The concept of generic zero of a prime ideal is defined in Lang's Introduction to Algebraic Geometry at page 27 (1972 ed.).
Because the setting is quite weird in my opinion (I have posted another question asking exactly about that), let's provide a concrete example which should do. We consider a prime ideal $\mathfrak p$ of $\mathbb Q[X_1,X_2]$. (I am trying to give concrete examples for the case when $\mathfrak p$ is generated by the irreducible polynomial $f(X_1,X_2)=X_1^2+X_2^2-1$). Then, a generic zero of $\mathfrak p$ is a point $(x_1,x_2)\in \mathbb C^2$ such that
$$ \mathbb Q[X_1,X_2]/\mathfrak p \cong \mathbb Q[x_1,x_2]. $$
Actually, a generic zero of $\mathfrak p$ is defined as a pair $(x_1,x_2)\in\mathbb C$ such that such that $\mathbb Q[X_1,X_2]/\mathfrak p \cong \mathbb Q[x_1,x_2]$ AND the following holds:
A polynomial $g\in\mathbb Q[X_1,X_2]$ belongs to $\mathfrak p$ if and only if $g(x_1,x_2)=0$.
However, I think the first part already implies the second one, does not it?
My goal is to make the link between this definition and the usual definition for schemes. The setting makes things more confusing in my opinion, but the idea is that if the variety is defined by $\mathfrak p$, then a generic point of $V$ is a generic zero of $\mathfrak p$. Here $V$ is regarded as a subset of $\mathbb C^n$ ($n=2$ in my example).
I expect the following:
If $W$ is the set of generic points of $V$, then $W$ is a sub-variety defined by a minimal prime ideal in $\mathbb Q[X_1,X_2]/\mathfrak p$.
In scheme notation, I am thinking about this:
$$ \text{The generic zeros of $\mathfrak p$ are the closed points of the generic point (in the sense of schemes) $\eta\in\operatorname{Spec} \mathbb Q[X_1,\dots,X_n]/\mathfrak p$.} \tag{$\ast$} $$
However, because I am dealing with $\mathbb Q$ and $\mathbb C$ at the same time, I do not know what to expect exactly. Also, I would expect generic zeros to be ''generic'' (dense), but that cannot happen if ($\ast$) holds.

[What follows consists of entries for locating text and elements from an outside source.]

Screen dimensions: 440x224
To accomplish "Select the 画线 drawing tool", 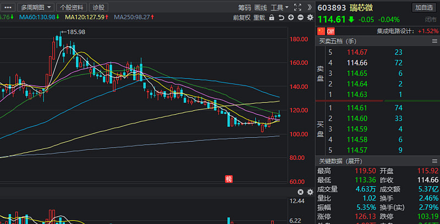I will (x=260, y=8).
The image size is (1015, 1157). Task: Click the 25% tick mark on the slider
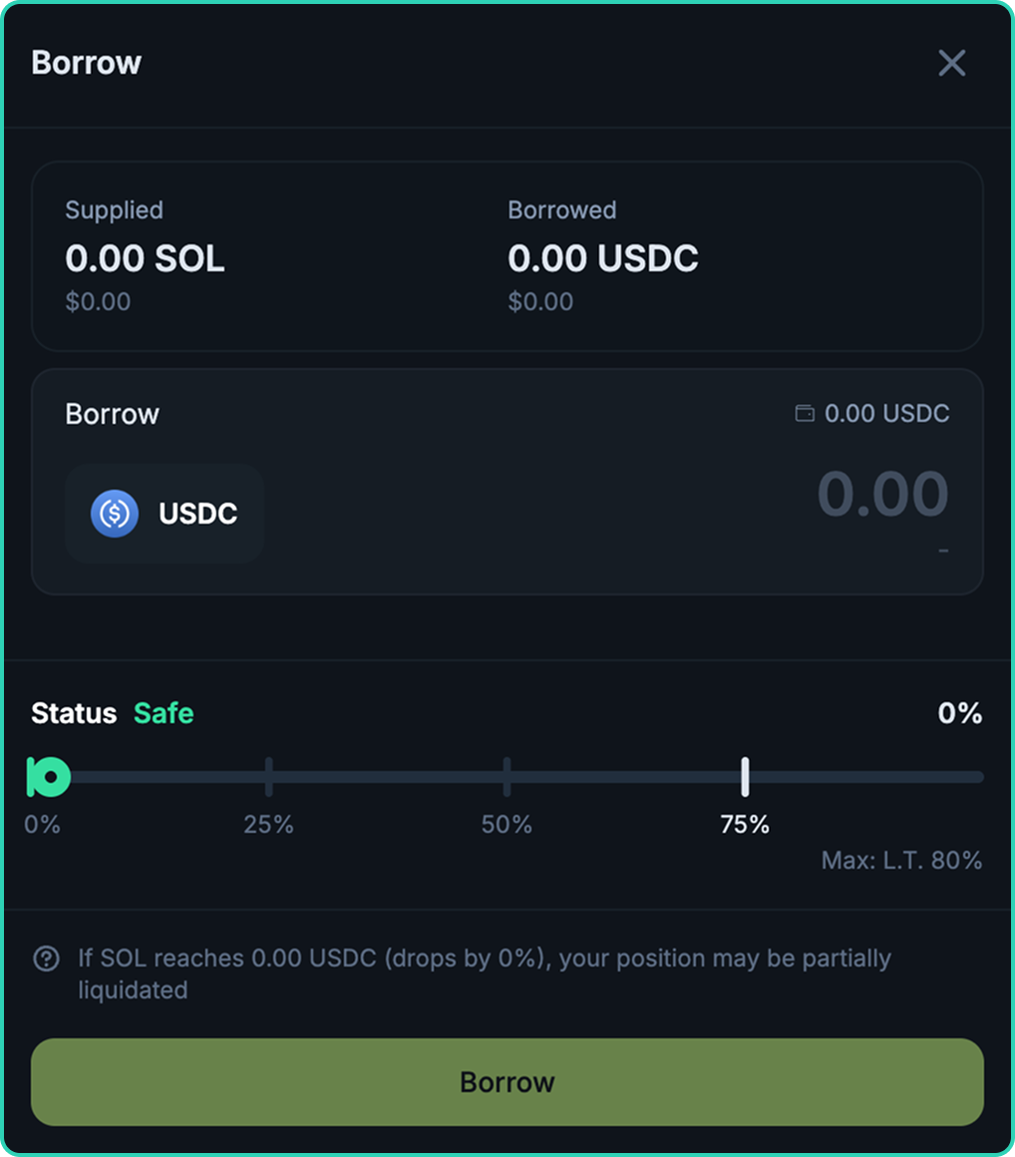pos(268,776)
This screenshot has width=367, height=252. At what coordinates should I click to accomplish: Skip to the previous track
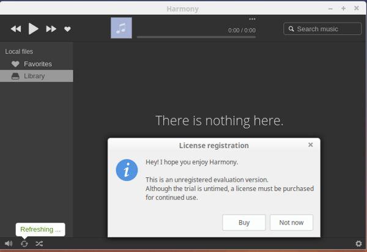(16, 29)
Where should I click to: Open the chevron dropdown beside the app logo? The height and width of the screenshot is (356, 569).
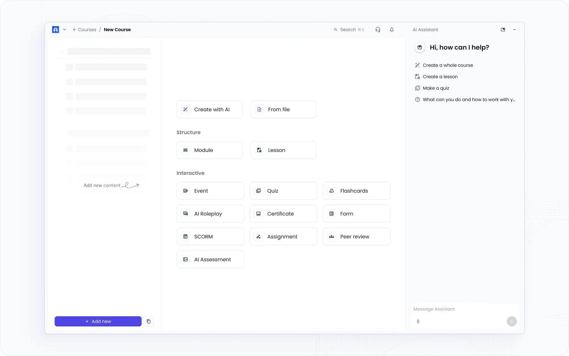[x=64, y=29]
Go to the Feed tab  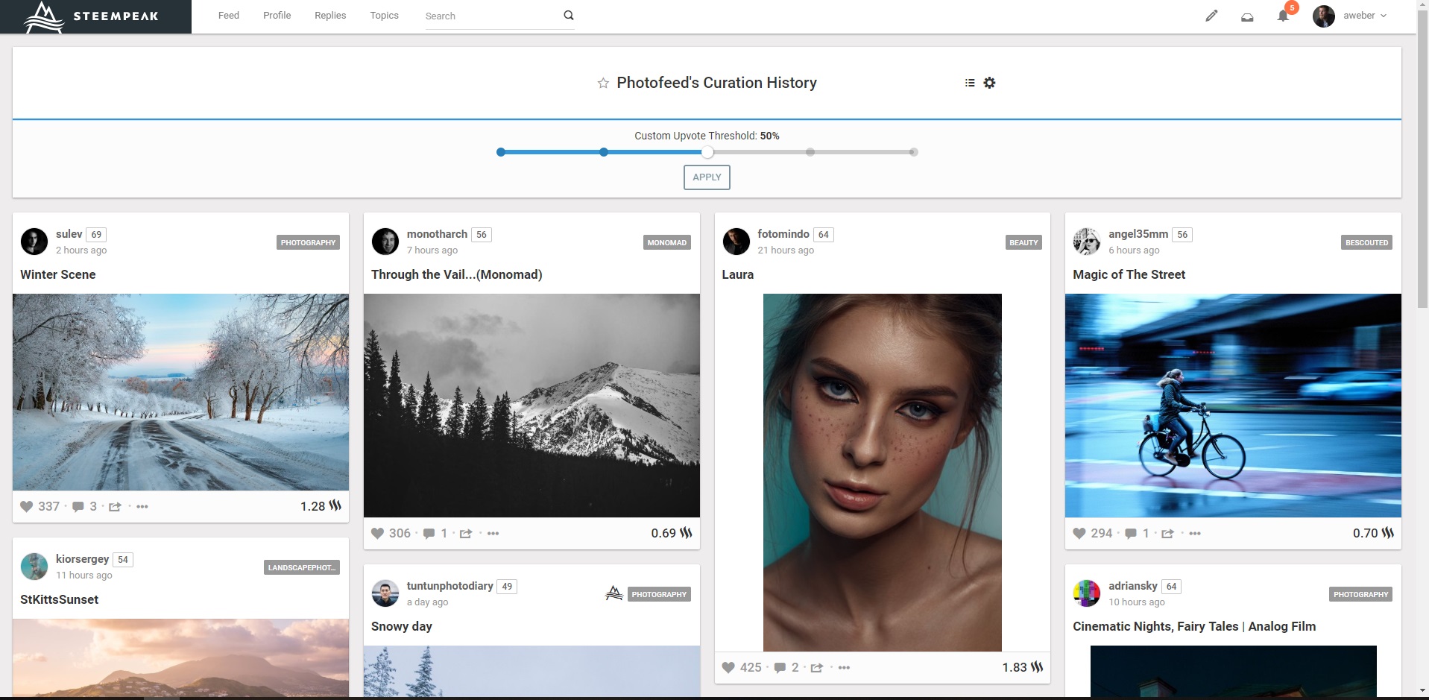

So, to sum up: What is the relation between ''Lang's'' generic points and generic points in the modern sense?
Addendum. A similar definition can be found on pages 19--20 of the book Differential Algebra & Algebraic Groups, by Ellis Robert Kolchin (Academic Press, 1973).
EDIT (17/12/2021)
Thinking a bit more, I have realised that ($\ast$) cannot be true. An easy counterexample to that is provided by an Exercise of the Rising Sea (3.6.M.): Let $\mathfrak p$ the prime ideal of $\mathbb Q[X_1,X_2]$ generated by the polynomial
$$ f(X_1,X_2)=X_2-X_1^2. $$
Then,the generic point of $\operatorname{Spec} \mathbb Q[X_1,X_2]/\mathfrak p$ is precisely $\mathfrak p$, so that, according to ($\ast$), the variety $W=V=V(\mathfrak p)$, which is not true, since $(i,-1)\in V$ but it is clearly not a generic zero of $\mathfrak p$.
Another easy example example is when $n=1$ and $f=X^2+1$. Then $V$ consists of two points, namely $x=\pm i$. Since $\mathbb Q[X]/(X^2+1)\cong \mathbb Q(i)$, both points are generic, i.e. every point of the variety is a generic point. What does it mean?